Service de réanimation pédiatrique à l’hôpital Jeanne-de-Flandre : 700 entrées par an d’enfants souffrants. Sur le nombre, 31 sont diagnostiqués « bébés secoués ». Parmi eux, 10 à 20 % décèdent, 60 % conservent des séquelles graves et 20 % apparemment indemnes, présenteront des troubles du comportement.
« Plus l’enfant est jeune, plus les conséquences seront importantes » et impacteront son avenir explique le Dr Smagghe : retard de la parole et du langage, énurésie, symptômes psychosomatiques, troubles cognitifs et des apprentissages, du comportement, de l’attachement, isolement social, difficultés scolaires, déficience intellectuelle, intolérance à la frustration, dépression, conduites suicidaires, anorexie.

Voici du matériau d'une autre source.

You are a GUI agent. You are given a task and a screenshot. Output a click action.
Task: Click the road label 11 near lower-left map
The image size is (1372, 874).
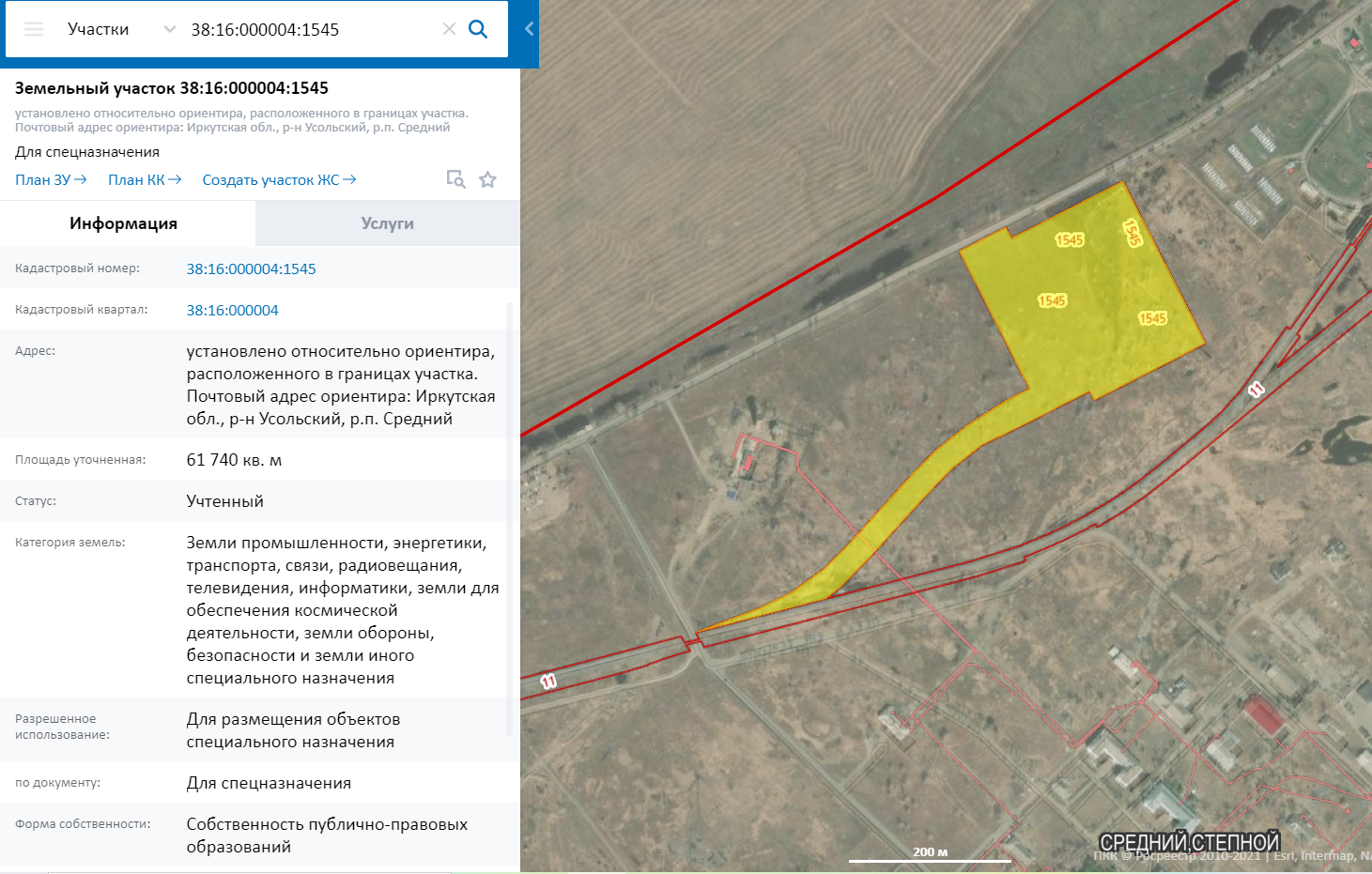click(548, 682)
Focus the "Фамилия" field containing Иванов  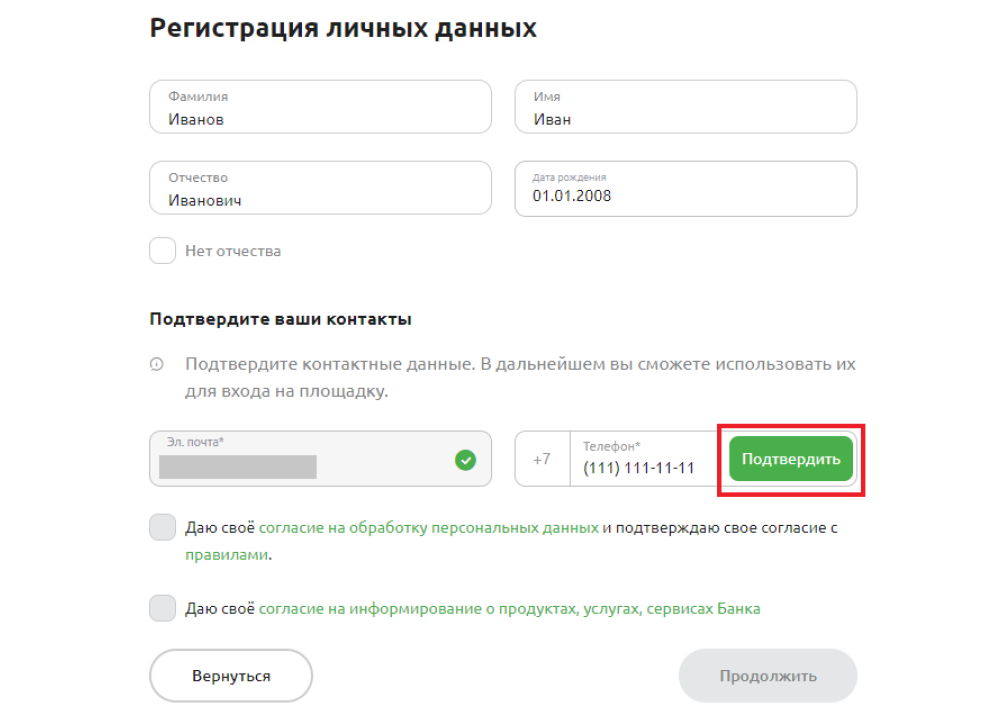coord(320,108)

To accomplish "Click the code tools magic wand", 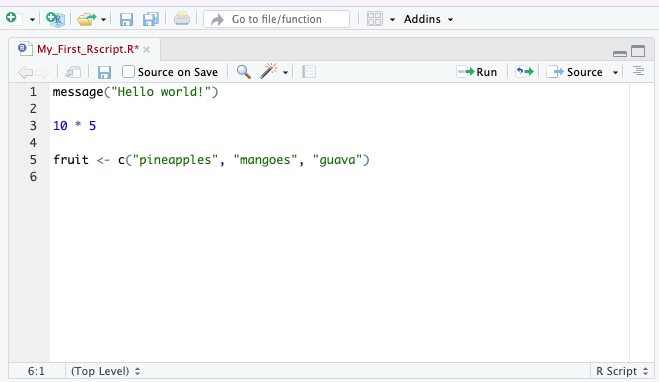I will [269, 71].
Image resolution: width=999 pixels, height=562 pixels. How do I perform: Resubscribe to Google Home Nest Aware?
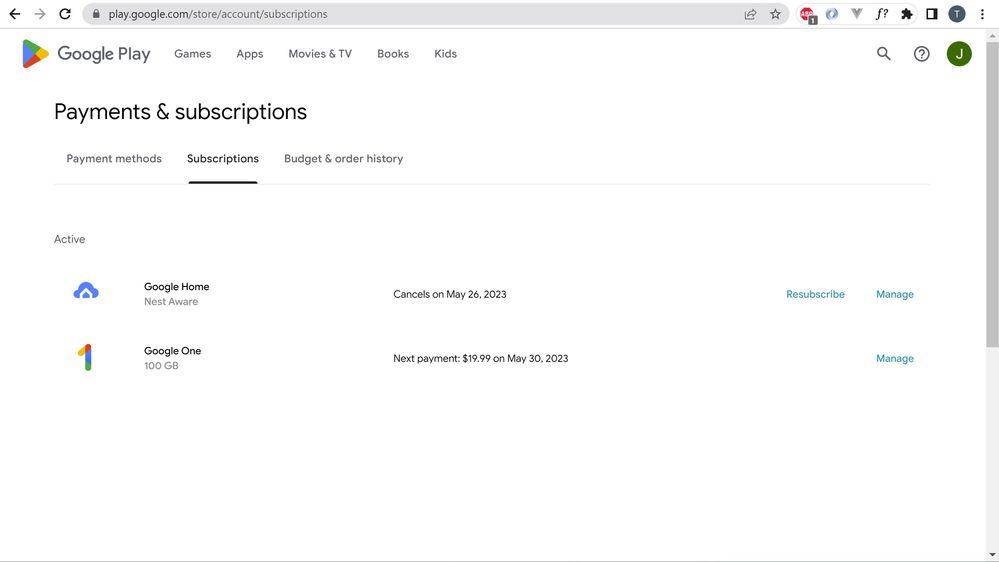coord(815,294)
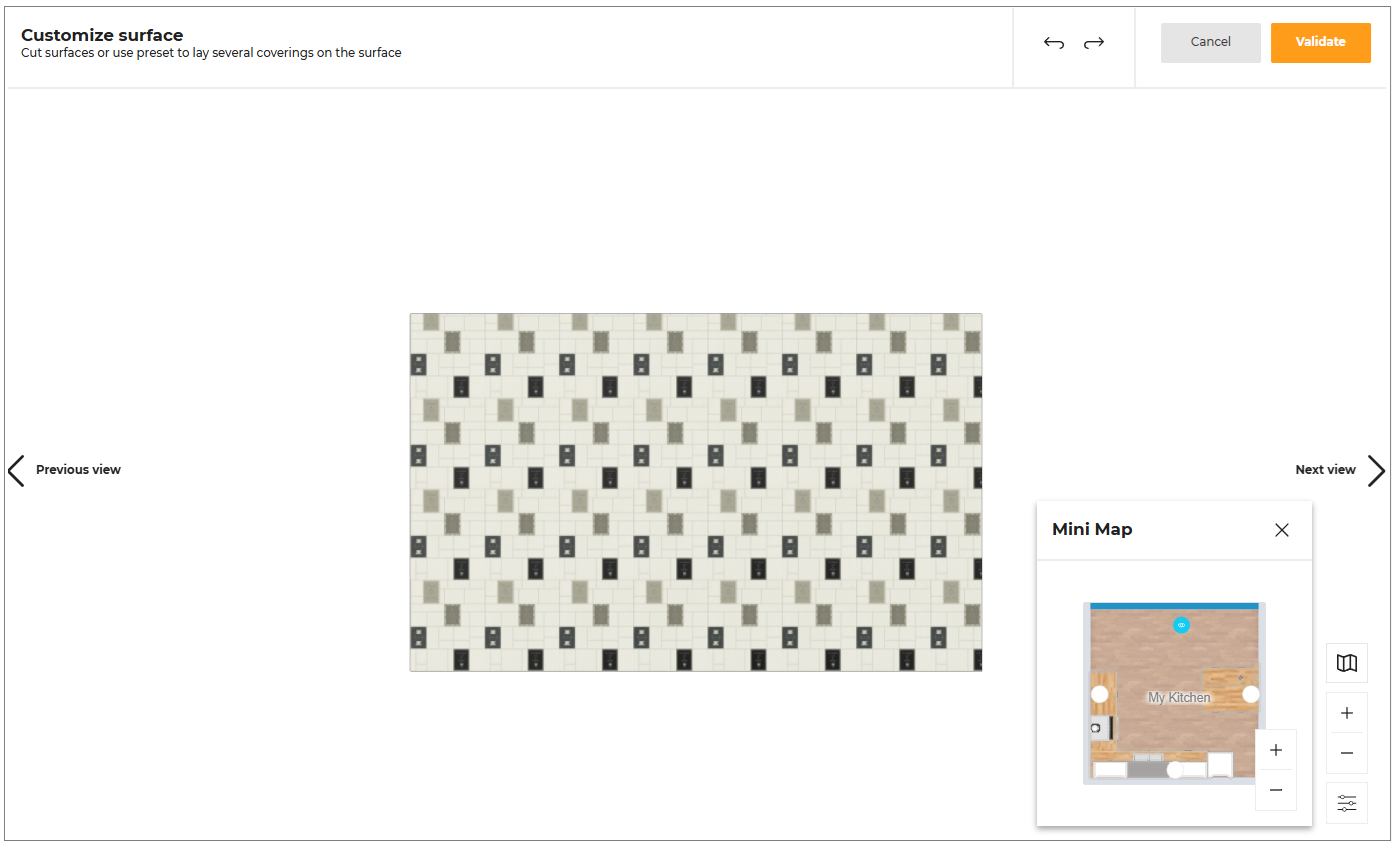
Task: Select the right white camera dot in Mini Map
Action: (x=1249, y=692)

Ces enfants secoués sont des cas douloureux. Toujours une situation tragique pour l’enfant et délicate pour le personnel soignant qui manque de formation spécifique. Avec toujours la même question : « Comment peut-on faire ça à un enfant ? » Quand ils voient arriver des enfants présentant de multiples lésions cérébrales, thoraciques, rachidiennes, optiques, après avoir été secoués et même projetés au mur ou la tête mise dans un siphon de toilettes… comble de l’horreur.
Problème de santé publique majeur
La table ronde, à l’initiative de Danielle Gobert, présidente de l’association Les maux, les mots pour le dire, à la Maison des enfants, en lien avec la Maison du citoyen, le Conseil départemental de l’accès aux droits, l’Ordre des avocats, a apporté des réponses précises à cette interrogation légitime avec des spécialistes du SBS, syndrome du bébé secoué : psychiatre, neurochirurgien, réanimateur pédiatrique, néonatal, neuropédiatre, pédiatre, psychologue, assistante sociale, médecin légiste expert, médecin rééducateur, juge d’instruction, juge des enfants, avocat.
La maltraitance à enfant a été reconnue en 2006 problème de santé publique majeur. Reconnaissance tardive, mais aujourd’hui mieux prise en charge par les acteurs médico-sociaux. Dans le cas des bébés secoués, loin des clichés, il s’avère que l’adulte secoueur n’est pas nécessairement alcoolique, au chômage, vivant dans une courée. « Il est issu de tous les groupes économiques et toutes les cultures ». Et, ajoute le Dr Smagghe, psychiatre, « si l’on peut qualifier l’acte, il faut se garder de dire que l’adulte secoueur est maltraitant ! » Car les lésions peuvent être dues à « des soins inadaptés ».
Pas de profil-type ? Le Pr Vinchon neurochirurgien au CHRU de Lille précise pourtant que dans son service où ont été pris en charge 103 enfants maltraités et 92 accidentés, l’adulte secoueur est majoritairement jeune, un homme, père (55 %) ou beau-père, désœuvré ou une mère immature, isolée, une nourrice, qui ont été souvent eux-mêmes maltraités, ont subi violence conjugale ou familiale, un deuil, un déménagement, une séparation, une dépression postnatale (pour la mère), sont isolés ou présentent des troubles du comportement, des addictions.